Acre Prison also known as Akko Prison is a former prison and current museum in Acre, Israel.

The citadel was built during the Ottoman period over the ruins of a 12th-century Crusader fortress. The Ottomans used it at various times as a government building, prison, army barracks, and arms warehouse.

In the time of the British Mandate the citadel in the old city of Acre was used as a prison in which many Arabs were imprisoned as criminals or for participating in the 1936–1939 Arab revolt in Palestine. Around 140 prisoners were executed during the Palestinian general strike alone.

On June 17, 1930, Fuad Hijazi, ‘Ata Al-Zeer, and Mohammad Khaleel Jamjoum who participated in the incidents of 1929 were executed by hanging by the British Mandate for Palestine authorities.

On April 19, 1947 Dov Gruner and the three men (Yechiel Dresner, Mordechai Alkahi and Eliezer Kashani) captured by the British 6th Airborne Division were hanged in Acre Prison to become the first post war ‘martyrs’ of the Irgun. Dov Gruner in a broadcast declared the British Army and Administration to be ‘criminal organizations’.
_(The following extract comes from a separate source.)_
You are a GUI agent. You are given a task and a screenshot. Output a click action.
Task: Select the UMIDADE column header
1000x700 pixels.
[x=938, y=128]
Two weeks later, 4 May, the Irgun attacked the prison in the Acre Prison break, blowing a hole in the wall through which 27 Irgun prisoners escaped. 214 Arab prisoners also escaped. Three Irgun men who took part in that attack (Avshalom Haviv, Meir Nakar, and Yaakov Weiss) were captured during that attack and imprisoned and executed there.

The prison also contained Jewish prisoners, members of the Hagana, Lehi, and Irgun. One of those prisoners was Eitan Livni (father of Tzipi Livni), the Irgun operations officer. In total, the prison contained 700 Arab prisoners and 90 Jewish prisoners.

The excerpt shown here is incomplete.